28 Eylül 2024 Cumartesi

Efe Dağlı yazdı | Macron'un konuşmaya hakkı var mı?

Tam da burada Erdoğan'ın yakın zamanlarda sıklıkla vurgulamaya başladığı "Kızıl Elma" sloganını hatırlayabiliriz. AKP-MHP koalisyonu, ideallerin de almaşıklaşmasına yol açtı. Ayrı ayrı iki ideal olan bütün Türklerin birliği ve bütün Müslümanların birliği iç içe geçti. Ancak kimse bu ideali hayır hasenat için diri tutmuyor. Sermayenin böyle ideallere karnı toktur. Her ideal daha büyük kar içerdiği oranda kıymetlidir. Her iki coğrafyayla örtülü ve açık alışverişe bakıldığında ciddi bir ilişki geliştirildiğini görmek mümkün.

Macron, AKP iktidarının yakın dönem yayılmacı politikasını eleştirirken onu Afrika'da sömürgecilik yapmakla suçlamış. Kendi başına ele alındığında tartışmaya değer bir tespit olduğu bile söylenemeyecek, AKP'nin bilinegelen yayılma, nüfuz etme stratejisi üzerine çok konuştuk. Ancak ve herhalde bu konuda ağzını açmaya hakkı olmayanlar bütün olarak emperyalist devletler ve konu eğer Afrika ise, Fransa egemenleridir.

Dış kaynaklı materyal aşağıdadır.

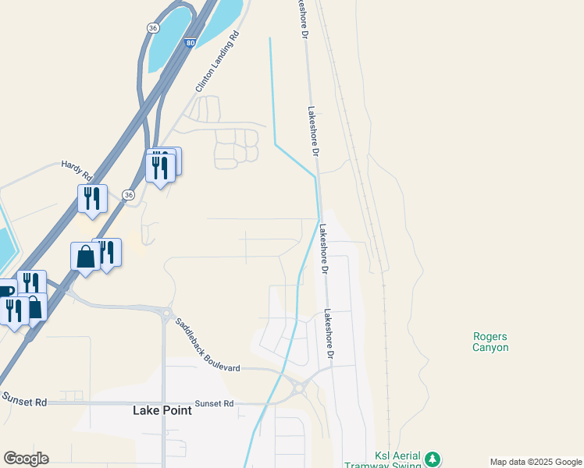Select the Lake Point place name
(162, 410)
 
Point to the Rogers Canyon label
(490, 342)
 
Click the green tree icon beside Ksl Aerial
(433, 459)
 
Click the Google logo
(26, 459)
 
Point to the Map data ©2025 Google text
(535, 462)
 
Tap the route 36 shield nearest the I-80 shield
(154, 27)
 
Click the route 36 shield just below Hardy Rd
(129, 194)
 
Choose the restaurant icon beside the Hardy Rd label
(92, 199)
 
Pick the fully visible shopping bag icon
(85, 257)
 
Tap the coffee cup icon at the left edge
(5, 291)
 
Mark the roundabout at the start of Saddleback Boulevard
(166, 314)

Avrupalı sömürgeciler, bütün bir Doğu'yu sömürgeleştirme kararını genellikle müşterek biçimlerde aldılar. Avrupa dışı alanlardaki insanları insan saymama kibri onlara aitti. Saygısızlıkları o denli ilerdeydi ki bir "gezgin"in "keşfettiği" yer, ülkesi adına onun oluyordu. Bir aşamadan itibaren, bu dünyanın büyük oranda paylaşılması evresine denk geliyordu, teknoloji ilerliyordu ve neredeyse bütün dünyaya türlü yollarla sömürgeciler ulaşıyordu, işte o anda sömürgeciler yeni bir anlaşma ile sömürgeciliği yasallaştıran çeşitli kararlar aldılar. Mesela konu Fransa ve Afrika ise, bunlardan birini özellikle anmalıyız:

Afrika sömürgeciliğin geleceğini belirleyen 1884-85 Berlin Konferansı. Orada "fiili işgal" ilkesi benimsendi. Bilindiği gibi sömürgecilik kendisini "keşifler" ve "gezginler-seyyahlar" ile şirin göstermeyi sevmişti.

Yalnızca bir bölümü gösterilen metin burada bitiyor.